«Je perds un ami, mais la Suisse perd une conscience, elle qui en manque tant.» Merci à 24 heures et au Courrier d’avoir repris cette affirmation de Nago Humbert lors de la cérémonie d’adieux à Michel Bühler. Merci d’avoir consacré à cet artiste trois pages illustrées dans l’édition du 9 novembre. Michel méritait bien que l’on mette en exergue ce que les Vaudois et tant d’autres lui doivent de reconnaissance et même d’affection. D’autres publications, comme L’illustré ont, elles aussi, participé à cet hommage.
Mais qui donc s’est posé la question suivante: pourquoi n’entendait-on jamais cet artiste sur les ondes de la télé ou de la radio romande? Il y a deux ans, très surpris, j’ai entendu deux versets d’une chanson de Bühler. Je lui ai immédiatement envoyé l’information. Et il m’a répondu que d’autres avaient également été très surpris. Lors de la sortie de son dernier disque, Rouge, il a eu droit à un petit passage sur nos ondes, une conversation très chaleureuse, puis deux versets d’une des dernières chansons. Ce fut tout.
Est-ce parce qu’il montrait du doigt les rares, mais encore trop nombreux salauds qui animent notre économie? Est-ce parce qu’il collaborait à Gauchebdo ou au Courrier lequel présente l’actualité autrement? Pourtant, il y a, dans son répertoire, tant de chansons pleines de poésie et de tendresse. Il y a tant de descriptions savoureuses des Vaudois, de leur vocabulaire, de leur bonhomie, de leurs mœurs. Si justes et si précises qu’elles n’ont rien à envier à son maître, Jean Villard-Gilles.

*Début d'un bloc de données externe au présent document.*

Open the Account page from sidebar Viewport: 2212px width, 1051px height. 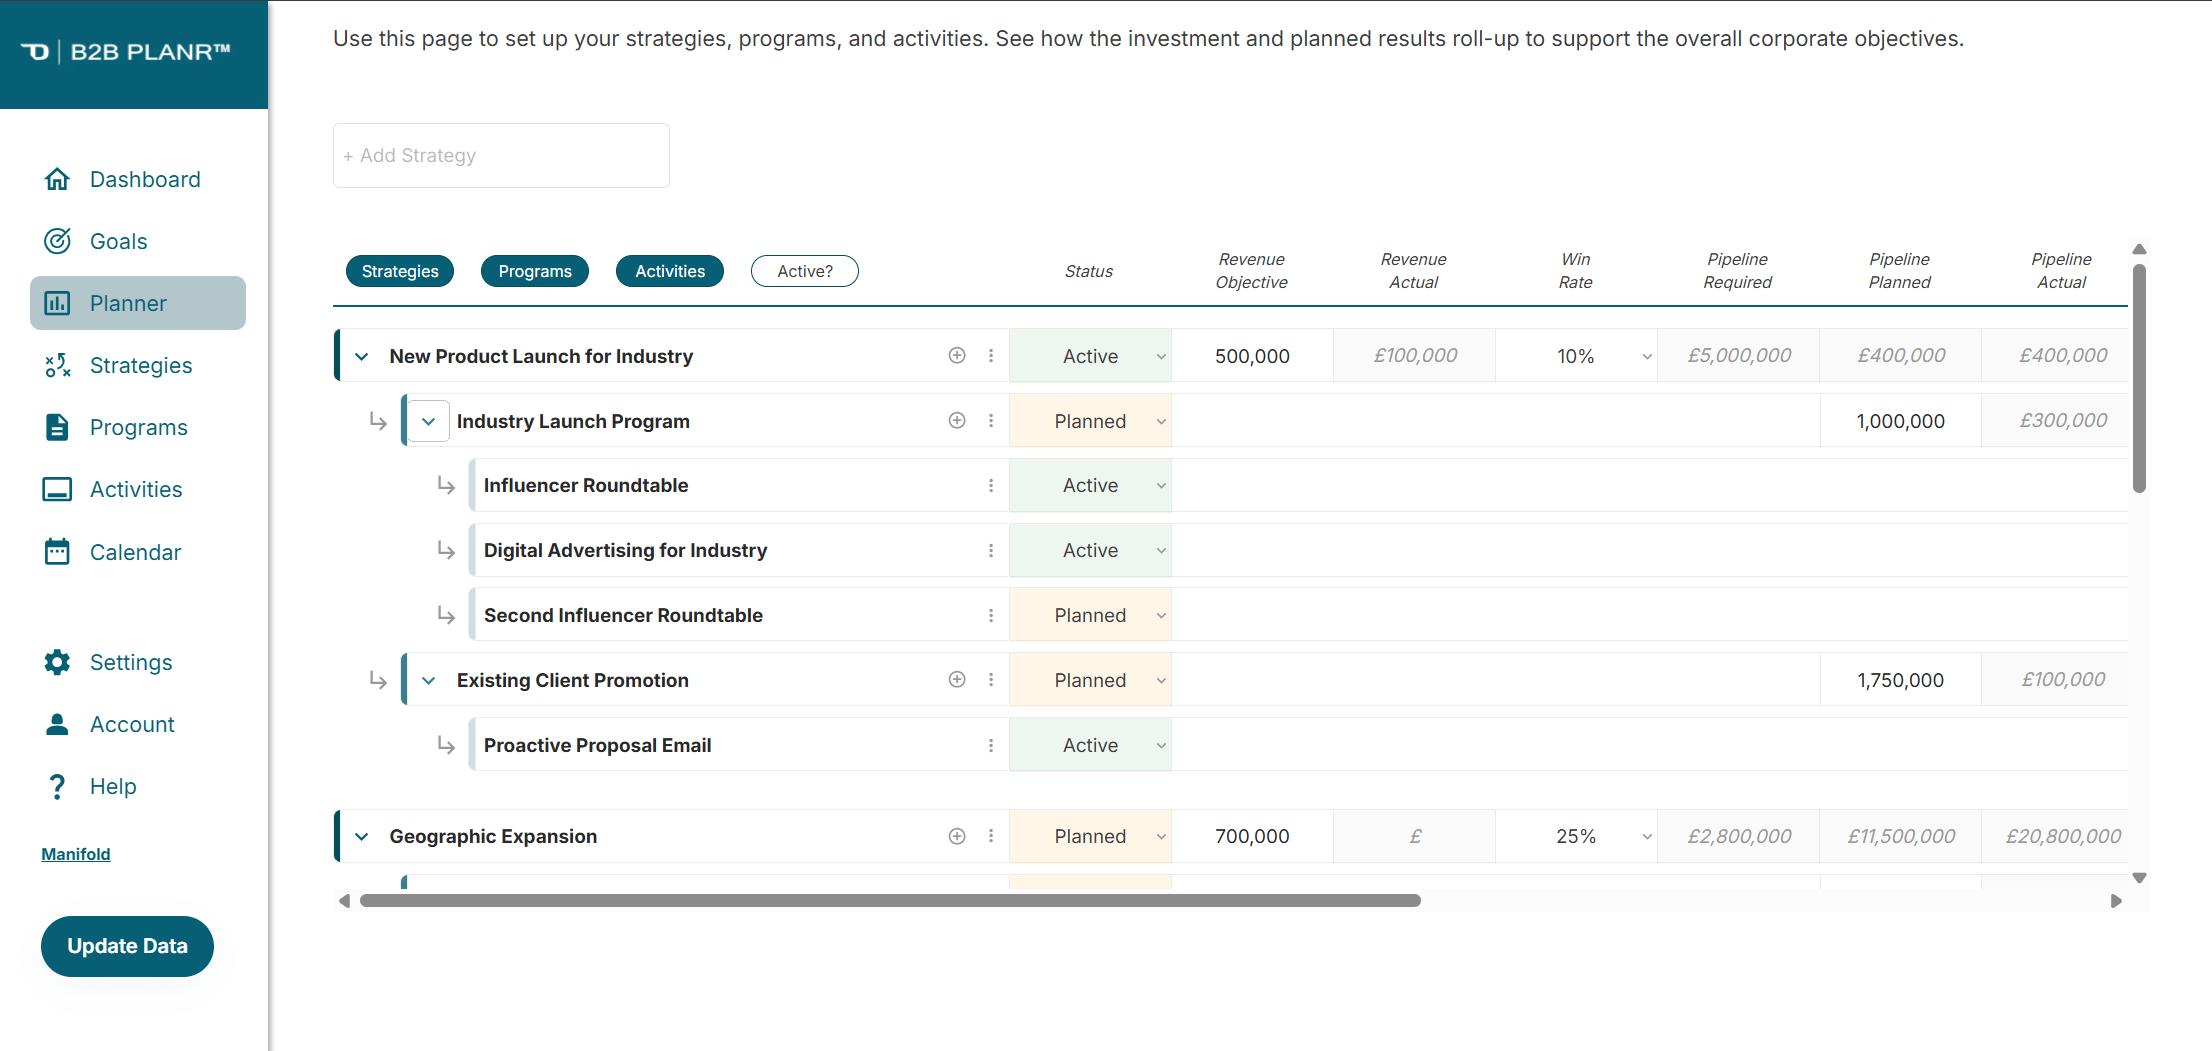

Gilles avait été invité à présenter une nouvelle chanson toutes les semaines à la radio romande. Plus tard, quelques minutes de grande écoute lui avaient été proposées chaque semaine. Le contact de l’artiste et de son public était bien établi et nous pouvions nous régaler de ses réflexions et de son humour. Or, on a traité Michel comme les télés et les radios françaises ont traité Jean Ferrat. Ce dernier a fait une chanson qui met ce fait en exergue: «Le fantôme de la télévision». Michel a aussi mis en musique au moins deux fois cette réalité: dans une chanson, il parle des tribulations d’un chanteur romand et affirme: «J’ai l’impression qu’on me prend pour un con.» Il y a aussi celle où il regrette que l’on n’entende plus que des chansons d’origine anglo-saxonne: «Ça m’gonfle.»
Rappelons-nous les fresques historiques que lui ont commandées les notables de Grandson pour marquer divers événements comme la réfection de leur magnifique église, son hommage au major Davel, sa Fête des vignerons de la Côte. Cet amoureux du Pays vaudois ne méritait-il pas d’être diffusé sur nos ondes romandes? Qui donc assume cette décision de l’avoir effacé du paysage audiovisuel? Pour quelle raison? Qui dirige nos manières de penser et de nous émouvoir? Myret Zaki écrit dans son dernier livre que les milliardaires de nos pays occidentaux sont les rédacteurs en chef du monde. Ont-ils vraiment une telle influence sur la programmation de la radio et de la télé romande? J’ai de la peine à y croire.